Os doramas surgiram originalmente no Japão das décadas de 1950 e 1960, quando a televisão se popularizou como meio de comunicação de massa. Essas primeiras produções eram dramas cotidianos sobre família, trabalho e amor, muitas vezes baseados em romances literários. Com o tempo, o formato se expandiu para outros países asiáticos, adaptando-se às especificidades culturais de cada sociedade.

A Coreia do Sul, entretanto, foi o país que mais aperfeiçoou o gênero e o transformou em símbolo nacional. Segundo Leal (2023), isso se deve a um conjunto de fatores históricos e políticos que remontam ao processo de reconstrução pós-guerra. Após décadas de ocupação japonesa (1910–1945) e de uma guerra civil devastadora (1950–1953), a Coreia do Sul emergiu como uma nação dividida, pobre e marcada por traumas coletivos. Para recuperar-se, o país apostou na industrialização acelerada e, mais tarde, na cultura como vetor de modernização.
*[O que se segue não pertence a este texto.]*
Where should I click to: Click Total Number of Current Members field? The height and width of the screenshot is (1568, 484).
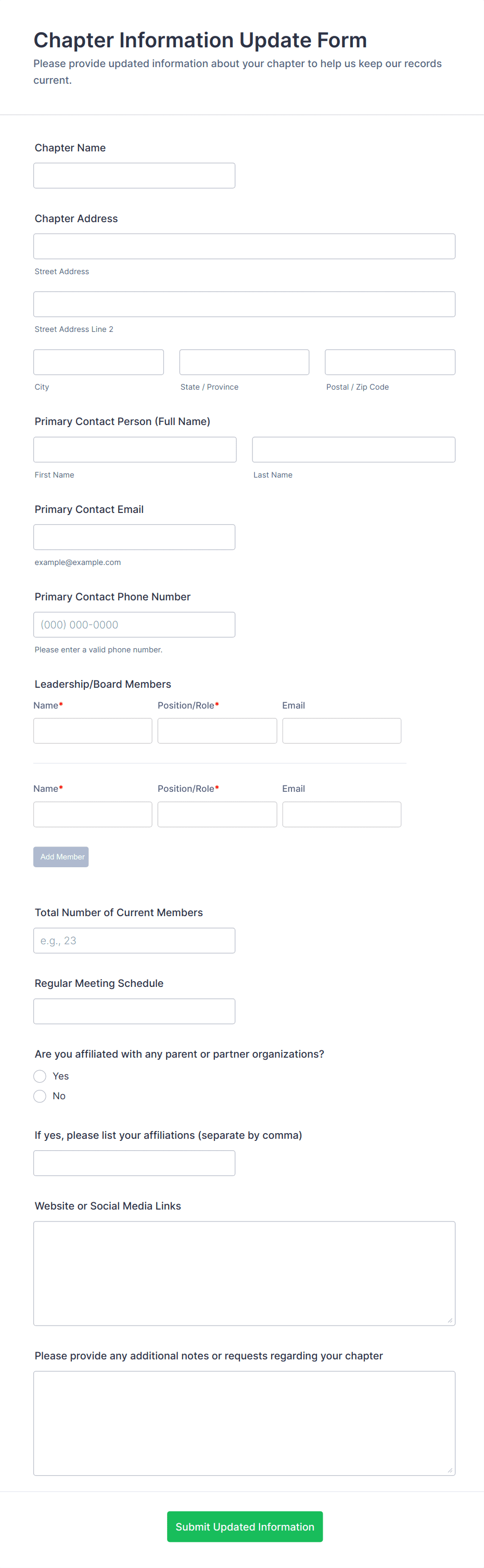tap(134, 941)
Durante os anos 1980 e 1990, em meio à redemocratização e à abertura econômica, o governo sul-coreano passou a investir fortemente na indústria cultural. O cinema, a música e a televisão tornaram-se ferramentas de afirmação identitária e de inserção internacional. Como destaca Brito (2024), “o governo entendeu que o fortalecimento de seu soft power passava pela exportação de produtos midiáticos capazes de representar uma nova Coreia: moderna, tecnológica e emocionalmente sofisticada”.
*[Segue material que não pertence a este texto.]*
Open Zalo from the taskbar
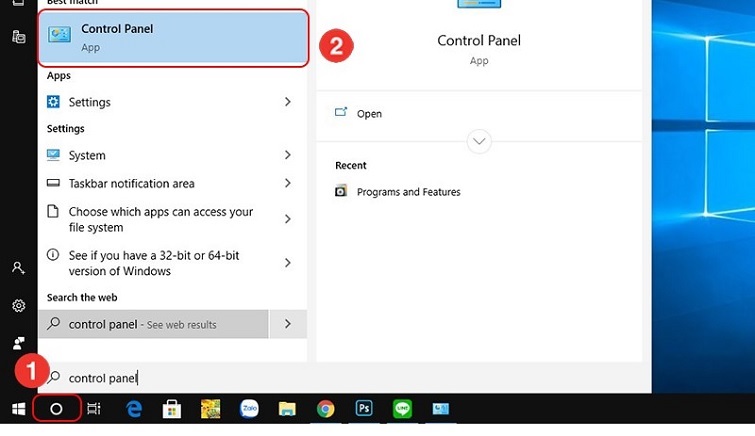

1.2 A consolidação da Hallyu

Nos anos 1990, a Coreia do Sul já havia criado um ecossistema cultural robusto, composto por leis de incentivo, ministérios específicos e parcerias público-privadas. O resultado desse esforço foi o surgimento da Hallyu, termo cunhado por jornalistas chineses para descrever a “onda coreana” que invadia o mercado asiático com filmes, música pop, moda e, sobretudo, os dramas televisivos.

Segundo Leal (2023), a Hallyu é mais que uma estratégia de marketing: trata-se de um movimento de reconstrução simbólica, no qual a Coreia ressignifica sua imagem perante o mundo, passando de país periférico a referência de modernidade e sensibilidade estética. Essa transformação, observa a autora, foi sustentada por políticas públicas consistentes e por uma visão de longo prazo que uniu Estado, indústria e criadores culturais.

A virada do século XXI consolidou esse processo. A popularidade de dramas como Winter Sonata (2002) e Jewel in the Palace (2003) mostrou que o público internacional estava aberto às narrativas coreanas. Esses títulos não apenas alcançaram altos índices de audiência em países como Japão e China, mas também impulsionaram o turismo, a exportação de cosméticos e o aprendizado da língua coreana. Era o início de um ciclo de retroalimentação cultural e econômica.

2. As Características Singulares dos Doramas

2.1 Estrutura e estética

Os doramas coreanos distinguem-se de outras formas de narrativa televisiva por sua estrutura compacta. Geralmente compostos por uma única temporada de 12 a 20 episódios, eles apresentam começo, meio e fim bem definidos, evitando prolongamentos desnecessários. Essa concisão, aliada à alta qualidade de produção, contribui para uma experiência imersiva e emocionalmente satisfatória.

Visualmente, os doramas se destacam pela fotografia cinematográfica, pelo cuidado com o figurino e pela ambientação que equilibra tradição e modernidade. A trilha sonora, elemento indispensável, atua como fio condutor da emoção — as chamadas OSTs (Original Soundtracks) costumam tornar-se hits independentes. Brito (2024) observa que essa “simbiose entre imagem, som e sentimento constitui a assinatura estética do K-drama, que busca provocar empatia e identificação em qualquer espectador, independentemente da cultura de origem”

2.2 Temas e personagens

A temática dos doramas é diversa, mas há um fio condutor que os une: a exploração das emoções humanas em contextos de tensão social. As narrativas transitam entre o romance, o drama familiar, o suspense e a fantasia, mas sempre retornam à experiência humana da perda, da esperança e da superação.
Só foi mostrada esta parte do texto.